The problem, of course, comes in when you've actually staked your livelihood on creating a "movement" of some kind out of these externalized insecurities. Then we have people who not only need widespread acceptance for psychological and egoic reasons, they also need it for monetary reasons, to pay the rent and eat. Then you get the kinds of complicated corrupting forces that combine both conceptual insecurity and material greed, and that's a recipe for disaster. It doesn't matter at that point how strongly one tries to maintain one's integrity, it is bound to fail. One just may not know it. And those around you who are committed to and trapped within the same dynamic will also not know it, and they won't tell you what has happened. This is how movements become deranged and derailed, and end up cults without intending to, even trying hard to avoid that fate.
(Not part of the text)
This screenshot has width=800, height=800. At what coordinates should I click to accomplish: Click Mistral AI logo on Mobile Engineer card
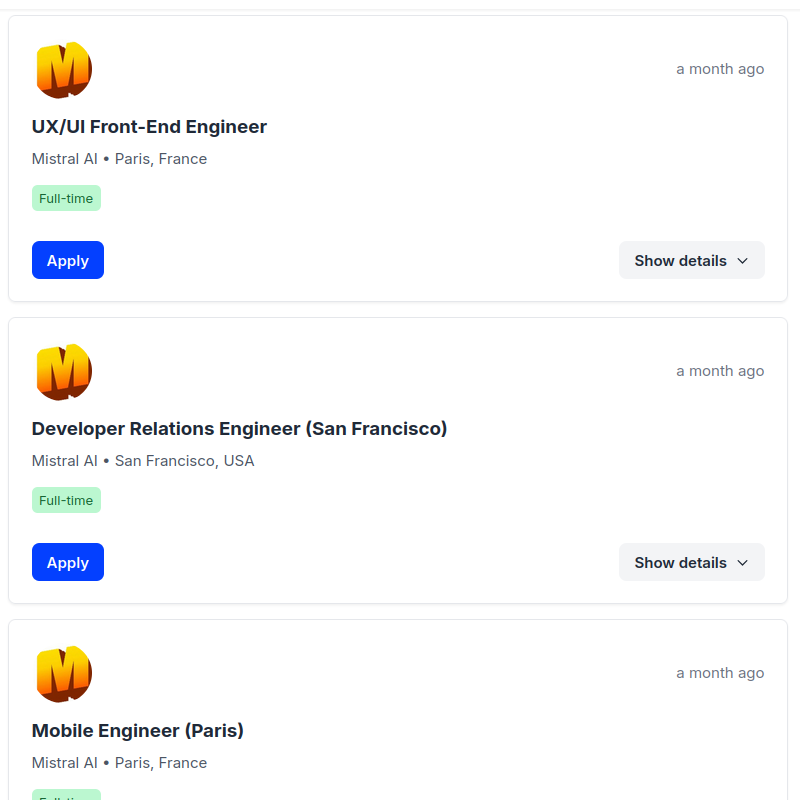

As mentioned long ago in an earlier series of posts about Adidam, Papaji used to say, when asked about abusive Gurus, "This is the Kali Yuga, everyone gets the Guru they deserve". The same could be said about any kind of teacher or movement. We all get the teachings we deserve, what our karmas have laid out for us. Some get Ken Wilber, or some other integral movement teacher. If large numbers of people began to adopt AQAL and Wilber's ideas, it wouldn't mean that it had succeeded, it would only mean that this is how their karmas got played out. There will always be something the mainstream of the world latches onto, and there's not much difference in any of them, so long as we are driven by these internal insecurities that demand that we make them seem real by exteriorization. In the end, that project always fails, and the internal insecurity brings whatever we've created down. Every movement ends up failing for this reason. This cycle just goes round and round in this world, with no signs of stopping, unless we address the interior insecurity at the heart of it. That insecurity is the ego itself, which deep down knows that it is unreal, and thus is constantly insecure and driven to try to create the illusion of its own existence in the exterior world, so that it will feel real.
Until we face down our own egos, this will never end. It really makes no difference if the exterior form created is in the image of Jesus or AQAL or Wilber or Adi Da, it's no use to us at all to have everyone around us adopting our viewpoint, it's only of use for keeping our own illusions alive and thriving. And that isn't something we should aspire to. It's something we should inspect and see the error of our ways in, and repent from.
To be clear, I'm not suggesting that no one should write or talk about their ideas and views. I have no objection to Wilber writing books and making a healthy living doing so. But to make that into a business, a movement, with an agenda and a whole money-making institutional culture behind it, is a big mistake. In my view, Wilber should simply end this entire Integral Institute and every associated enterprise, and just do what he does best, which is read books and write about them and have lots of friends who do the same. Anything real that comes out of his writings is simply going to occur organically, and naturally, and on the strictly personal level. not according to some business plan. Real human cultures and cultural movements don't occur by design. They happen spontaneously and unexpectedly. Any social movement that happens by design is just boring and conventional and as meaningless as a corporate logo.